Zu Artikel 16 (Nichtanwendbarkeit des Übereinkommens)
Artikel 16 beschränkt den Anwendungsbereich des Übereinkommens auf Straftaten mit internationalem Bezug. Soweit bei den nach den Artikeln 5 bis 7 und 9 umschriebenen Straftaten reine Inlandstaten vorliegen und die Tatverdächtigen inländische Staatsangehörige sind und sich im Inland aufhalten, so dass keine andere Vertragspartei nach Artikel 14 Absatz 1 und 2 ihre Gerichtsbarkeit begründen kann, findet das Übereinkommen keine Anwendung. Lediglich die jeweils zutreffenden Bestimmungen in den Artikeln 17 und 20 bis 22 kommen zur Anwendung. Der Erläuternde Bericht weist darauf hin, dass Artikel 16 aber keinesfalls die Vertragsparteien einschränken soll, solche Inlandstaten entsprechend den Artikeln 5 bis 7, 9 und 12 unter Strafe zu stellen (Anm. 182).

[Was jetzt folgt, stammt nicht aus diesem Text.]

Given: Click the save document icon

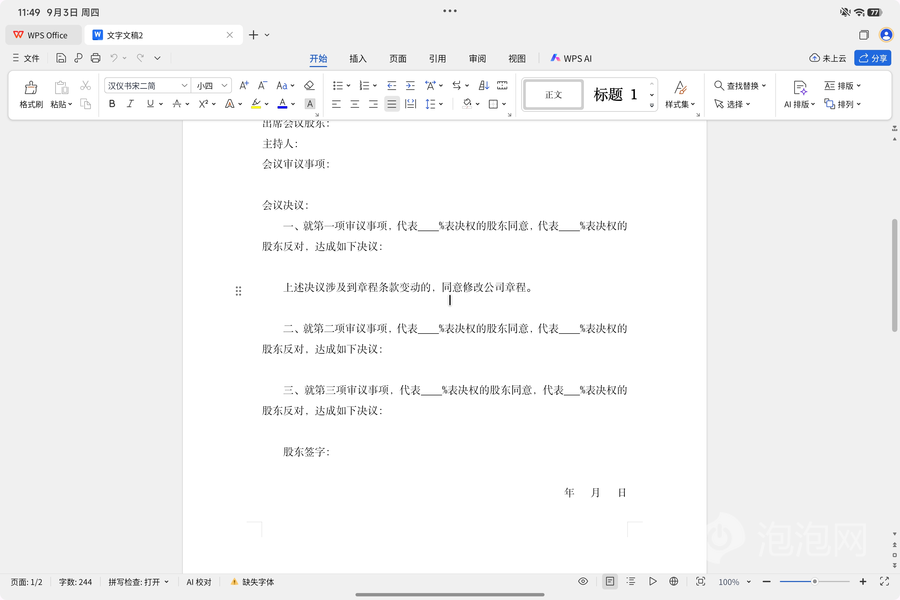Looking at the screenshot, I should point(61,58).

Zu Artikel 17 (Internationale Zusammenarbeit in Strafsachen)
Diese Vorschrift enthält allgemeine Grundsätze zur internationalen Zusammenarbeit in Strafsachen. So sollen die Vertragsparteien einander die "weitestgehende Hilfe im Zusammenhang mit strafrechtlichen Ermittlungen sowie Straf- und Auslieferungsverfahren in Bezug auf die in den Artikeln 5 bis 7 und 9 genannten Straftaten" gewähren. Davon erfasst soll auch die Hilfe bei der Beschaffung der sich im Besitz der Vertragsparteien befindlichen und für das Verfahren erforderlichen Beweismittel sein. Schließlich ergibt sich aus Artikel 17, dass die Verpflichtung der Vertragsparteien zur internationalen Zusammenarbeit im größtmöglichen Umfang nur in den Grenzen einschlägiger völkerrechtlicher Vereinbarungen bzw. ihres jeweiligen innerstaatlichen Rechts besteht. Umsetzungsbedarf kann aus dieser Vorschrift somit nicht entstehen. Soweit keine völkerrechtlichen Vereinbarungen vorgehen, ist in der Bundesrepublik Deutschland die internationale Zusammenarbeit in strafrechtlichen Verfahren durch das Gesetz über die Internationale Rechtshilfe in Strafsachen (IRG) umfassend geregelt. Absatz 4 enthält eine unverbindliche Einladung, die Schaffung zusätzlicher Mechanismen zur Informationsweitergabe zu erwägen.
Zu Artikel 18 (Auslieferung oder Strafverfolgung)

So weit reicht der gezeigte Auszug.